The Elephant in the Room
Every summer, Citizens Against Government Waste (CAGW) combs through the dozens of budget proposals drafted by Presidents past and present, senators, representatives, think tanks, and nonprofits in an effort to come up with a list called Prime Cuts that would hack away at government bloat and lighten the load for taxpayers. CAGW staff takes this project seriously, leaving no stone unturned and sparing no agency. Last year, for the first time since 1993, CAGW produced a Prime Cuts Summary detailing the federal government’s most wasteful and outdated programs.
Prime Cuts 2011 included 691 recommendations that would save taxpayers $391.9 billion in the first year and $1.8 trillion over five years. The proposals go after the soft, fleshy parts of the budget while also addressing long-standing and difficult issues. They cut discretionary programs that constitute corporate welfare, duplicative spending, or programs that many people consider outside the purview of a lean, effective government – programs, in other words, that should be first out of budget-trimmers’ mouths in any discussion of how to shrink the deficit and pay down the debt.
Unfortunately, even if all of Prime Cuts’ recommendations were enacted, the deficit would remain. The United States has run deficits of more than $1 trillion for each of the past three years, and shows no signs of slowing down. Making matters more complicated is the fact that the vast majority of money each year goes to programs that most people consider well within the purview of government: Medicare, Medicaid, Social Security, and defense.
Current projections show that the federal government’s payments for these programs and interest on the debt will equal government revenue sometime between 2020 and 2030. When that happens, all discretionary spending will be deficit spending. In 2008, Medicare benefits exceeded the program’s tax revenues for the first time, and in 2010, Social Security paid out more in benefits than it brought in through the payroll tax. Before the end of this decade Social Security will begin to do so every year. Anyone who talks about tackling the very real threat of rising deficits and crushing debt without referencing entitlements and defense should be dismissed as unserious on budgetary matters.

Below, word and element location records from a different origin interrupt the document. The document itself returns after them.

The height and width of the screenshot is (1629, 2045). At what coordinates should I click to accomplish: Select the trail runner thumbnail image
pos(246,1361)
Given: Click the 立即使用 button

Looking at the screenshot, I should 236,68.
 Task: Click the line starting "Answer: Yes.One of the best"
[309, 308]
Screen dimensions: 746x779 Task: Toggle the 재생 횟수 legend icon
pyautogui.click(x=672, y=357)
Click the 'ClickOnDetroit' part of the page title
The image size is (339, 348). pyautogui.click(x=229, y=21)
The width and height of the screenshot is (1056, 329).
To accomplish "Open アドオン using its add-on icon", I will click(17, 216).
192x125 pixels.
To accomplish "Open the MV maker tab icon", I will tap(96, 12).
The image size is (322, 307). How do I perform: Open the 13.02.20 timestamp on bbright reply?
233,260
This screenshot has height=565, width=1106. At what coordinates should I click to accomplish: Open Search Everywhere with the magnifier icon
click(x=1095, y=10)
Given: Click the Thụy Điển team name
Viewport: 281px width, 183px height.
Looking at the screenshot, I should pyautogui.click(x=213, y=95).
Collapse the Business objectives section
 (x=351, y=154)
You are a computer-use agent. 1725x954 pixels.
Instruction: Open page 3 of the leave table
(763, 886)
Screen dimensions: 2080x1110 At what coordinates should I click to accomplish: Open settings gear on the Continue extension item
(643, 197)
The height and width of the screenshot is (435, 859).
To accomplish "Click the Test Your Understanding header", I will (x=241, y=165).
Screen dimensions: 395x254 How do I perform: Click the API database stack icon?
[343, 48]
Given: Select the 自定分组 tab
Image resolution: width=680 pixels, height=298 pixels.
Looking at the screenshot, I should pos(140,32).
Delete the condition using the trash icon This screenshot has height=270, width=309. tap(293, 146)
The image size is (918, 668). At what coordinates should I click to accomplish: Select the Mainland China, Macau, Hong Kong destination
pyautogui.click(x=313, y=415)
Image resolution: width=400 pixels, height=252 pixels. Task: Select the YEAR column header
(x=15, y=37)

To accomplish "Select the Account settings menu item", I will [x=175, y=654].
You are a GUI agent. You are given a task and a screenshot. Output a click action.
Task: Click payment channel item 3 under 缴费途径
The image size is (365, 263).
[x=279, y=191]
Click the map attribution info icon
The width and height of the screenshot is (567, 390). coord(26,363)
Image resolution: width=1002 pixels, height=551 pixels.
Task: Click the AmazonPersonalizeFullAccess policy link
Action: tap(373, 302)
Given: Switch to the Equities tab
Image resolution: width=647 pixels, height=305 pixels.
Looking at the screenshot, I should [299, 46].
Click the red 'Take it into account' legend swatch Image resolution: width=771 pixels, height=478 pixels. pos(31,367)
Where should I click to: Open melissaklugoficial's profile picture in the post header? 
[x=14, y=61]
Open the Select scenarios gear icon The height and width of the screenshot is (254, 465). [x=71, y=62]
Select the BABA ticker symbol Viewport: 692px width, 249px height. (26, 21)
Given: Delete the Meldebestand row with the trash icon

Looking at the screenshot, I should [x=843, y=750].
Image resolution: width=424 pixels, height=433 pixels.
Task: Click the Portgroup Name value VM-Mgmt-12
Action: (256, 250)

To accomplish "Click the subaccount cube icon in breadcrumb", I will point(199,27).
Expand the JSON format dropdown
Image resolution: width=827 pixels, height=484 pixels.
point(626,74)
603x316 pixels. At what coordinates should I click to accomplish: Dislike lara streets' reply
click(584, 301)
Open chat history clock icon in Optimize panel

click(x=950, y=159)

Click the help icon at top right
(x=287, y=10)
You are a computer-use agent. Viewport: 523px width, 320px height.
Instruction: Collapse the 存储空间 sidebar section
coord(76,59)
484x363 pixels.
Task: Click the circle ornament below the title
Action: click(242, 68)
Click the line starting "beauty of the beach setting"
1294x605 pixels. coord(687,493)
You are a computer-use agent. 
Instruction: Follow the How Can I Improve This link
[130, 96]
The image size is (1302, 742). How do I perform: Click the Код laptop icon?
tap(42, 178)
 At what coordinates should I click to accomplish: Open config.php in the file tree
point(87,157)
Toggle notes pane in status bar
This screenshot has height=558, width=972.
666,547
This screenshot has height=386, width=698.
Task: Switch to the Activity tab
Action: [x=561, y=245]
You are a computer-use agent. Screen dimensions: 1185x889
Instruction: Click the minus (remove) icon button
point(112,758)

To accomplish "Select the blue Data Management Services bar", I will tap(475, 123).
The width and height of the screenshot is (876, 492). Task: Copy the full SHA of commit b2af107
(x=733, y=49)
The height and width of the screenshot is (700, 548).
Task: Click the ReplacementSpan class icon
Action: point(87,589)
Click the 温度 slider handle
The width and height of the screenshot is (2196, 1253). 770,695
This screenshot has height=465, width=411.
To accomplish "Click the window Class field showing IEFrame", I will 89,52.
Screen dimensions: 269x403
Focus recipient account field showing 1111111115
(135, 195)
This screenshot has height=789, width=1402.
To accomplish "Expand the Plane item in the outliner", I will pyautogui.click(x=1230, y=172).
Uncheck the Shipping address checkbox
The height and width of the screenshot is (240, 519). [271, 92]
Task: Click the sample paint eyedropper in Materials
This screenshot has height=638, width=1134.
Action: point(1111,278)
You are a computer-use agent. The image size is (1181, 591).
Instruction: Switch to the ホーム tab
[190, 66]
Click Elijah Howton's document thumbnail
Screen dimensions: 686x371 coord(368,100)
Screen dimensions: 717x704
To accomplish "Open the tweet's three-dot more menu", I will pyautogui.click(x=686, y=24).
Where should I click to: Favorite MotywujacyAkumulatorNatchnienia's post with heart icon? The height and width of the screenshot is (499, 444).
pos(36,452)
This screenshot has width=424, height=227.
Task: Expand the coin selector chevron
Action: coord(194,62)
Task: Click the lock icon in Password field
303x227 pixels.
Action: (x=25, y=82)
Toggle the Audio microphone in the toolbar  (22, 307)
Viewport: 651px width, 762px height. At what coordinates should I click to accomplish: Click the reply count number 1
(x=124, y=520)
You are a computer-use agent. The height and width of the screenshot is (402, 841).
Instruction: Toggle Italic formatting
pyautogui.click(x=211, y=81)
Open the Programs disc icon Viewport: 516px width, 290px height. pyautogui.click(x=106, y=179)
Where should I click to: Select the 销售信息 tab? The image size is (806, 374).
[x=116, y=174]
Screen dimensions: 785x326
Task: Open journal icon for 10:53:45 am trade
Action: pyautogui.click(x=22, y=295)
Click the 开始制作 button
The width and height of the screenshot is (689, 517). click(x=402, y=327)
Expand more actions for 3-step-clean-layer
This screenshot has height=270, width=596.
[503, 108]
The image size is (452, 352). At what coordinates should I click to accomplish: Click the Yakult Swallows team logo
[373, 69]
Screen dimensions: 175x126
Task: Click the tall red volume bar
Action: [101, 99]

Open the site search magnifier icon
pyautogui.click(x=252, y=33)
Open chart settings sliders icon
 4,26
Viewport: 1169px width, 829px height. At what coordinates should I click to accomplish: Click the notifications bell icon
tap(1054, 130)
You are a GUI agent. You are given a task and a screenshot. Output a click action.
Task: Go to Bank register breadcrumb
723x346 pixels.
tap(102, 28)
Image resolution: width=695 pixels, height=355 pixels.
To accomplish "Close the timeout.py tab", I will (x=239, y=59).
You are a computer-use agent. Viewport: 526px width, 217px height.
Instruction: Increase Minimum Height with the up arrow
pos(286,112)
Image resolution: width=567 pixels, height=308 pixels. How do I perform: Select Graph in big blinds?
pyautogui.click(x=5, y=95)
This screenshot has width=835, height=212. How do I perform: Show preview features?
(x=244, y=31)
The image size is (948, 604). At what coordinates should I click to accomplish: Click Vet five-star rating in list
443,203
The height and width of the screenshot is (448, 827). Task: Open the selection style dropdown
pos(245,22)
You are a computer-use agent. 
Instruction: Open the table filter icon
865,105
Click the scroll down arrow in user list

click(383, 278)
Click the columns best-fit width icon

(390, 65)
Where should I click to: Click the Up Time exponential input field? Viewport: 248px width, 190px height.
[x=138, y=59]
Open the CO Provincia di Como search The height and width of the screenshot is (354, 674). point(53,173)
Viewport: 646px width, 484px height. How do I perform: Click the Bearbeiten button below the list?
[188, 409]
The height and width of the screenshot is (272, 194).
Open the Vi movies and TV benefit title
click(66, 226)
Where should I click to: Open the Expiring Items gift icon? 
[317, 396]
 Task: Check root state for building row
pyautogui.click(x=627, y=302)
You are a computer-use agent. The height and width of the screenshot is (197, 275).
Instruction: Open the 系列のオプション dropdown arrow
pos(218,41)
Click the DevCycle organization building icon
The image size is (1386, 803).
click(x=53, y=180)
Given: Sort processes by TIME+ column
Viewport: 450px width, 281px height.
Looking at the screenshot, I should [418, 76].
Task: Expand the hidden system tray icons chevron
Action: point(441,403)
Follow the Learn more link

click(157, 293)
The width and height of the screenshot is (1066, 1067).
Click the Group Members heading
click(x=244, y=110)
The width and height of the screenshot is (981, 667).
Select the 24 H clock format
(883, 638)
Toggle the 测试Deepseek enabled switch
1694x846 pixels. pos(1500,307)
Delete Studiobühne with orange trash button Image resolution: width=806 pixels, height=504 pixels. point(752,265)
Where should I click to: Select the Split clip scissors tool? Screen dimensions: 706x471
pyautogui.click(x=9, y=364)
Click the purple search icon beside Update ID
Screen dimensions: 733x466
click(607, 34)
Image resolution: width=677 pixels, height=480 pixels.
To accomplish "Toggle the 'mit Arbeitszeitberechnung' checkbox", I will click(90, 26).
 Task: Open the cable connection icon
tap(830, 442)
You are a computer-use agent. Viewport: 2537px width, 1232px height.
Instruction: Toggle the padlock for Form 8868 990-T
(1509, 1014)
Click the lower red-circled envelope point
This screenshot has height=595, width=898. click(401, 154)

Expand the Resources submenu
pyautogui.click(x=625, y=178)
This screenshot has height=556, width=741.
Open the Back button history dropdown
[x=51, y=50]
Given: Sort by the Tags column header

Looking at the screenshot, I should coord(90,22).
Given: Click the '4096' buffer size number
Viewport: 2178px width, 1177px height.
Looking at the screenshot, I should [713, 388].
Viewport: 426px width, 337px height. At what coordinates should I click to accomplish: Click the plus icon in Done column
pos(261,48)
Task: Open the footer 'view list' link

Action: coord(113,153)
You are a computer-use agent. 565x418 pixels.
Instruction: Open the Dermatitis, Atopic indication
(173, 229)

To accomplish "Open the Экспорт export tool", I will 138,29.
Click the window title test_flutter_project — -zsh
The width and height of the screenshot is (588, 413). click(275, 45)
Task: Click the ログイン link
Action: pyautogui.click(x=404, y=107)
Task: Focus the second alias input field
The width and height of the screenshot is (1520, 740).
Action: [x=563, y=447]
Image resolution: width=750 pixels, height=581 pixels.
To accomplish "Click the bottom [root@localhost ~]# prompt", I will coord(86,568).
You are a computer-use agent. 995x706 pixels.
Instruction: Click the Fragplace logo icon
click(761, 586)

So it should come as no surprise that CAGW’s staff was nonplussed by President Obama’s 2012 State of the Union Address. The President managed to deliver 7,000 words on the challenges currently facing Americans and their government without suggesting any kind of tangible cost-cutting measure. His only reference to defense spending was to point out that, if he has his way, only half the windfall from drawing down troop levels in Iraq and Afghanistan will go toward debt reduction. The coming explosion in entitlement payments went unmentioned.
Put another way, President Obama is missing in action on budgetary matters. Whatever one believes is the right path – a higher retirement age, less defense spending, means-testing for Medicare and Social Security, or a combination of those and others – lower spending is an inevitability, one that will arrive either through government diktat or bankruptcy. Washington has a spending addiction, and an important step toward recovery will be admitting that politicians have promised Americans more than can ever be afforded. Any politician who fails to say anything about this crisis cannot be taken seriously.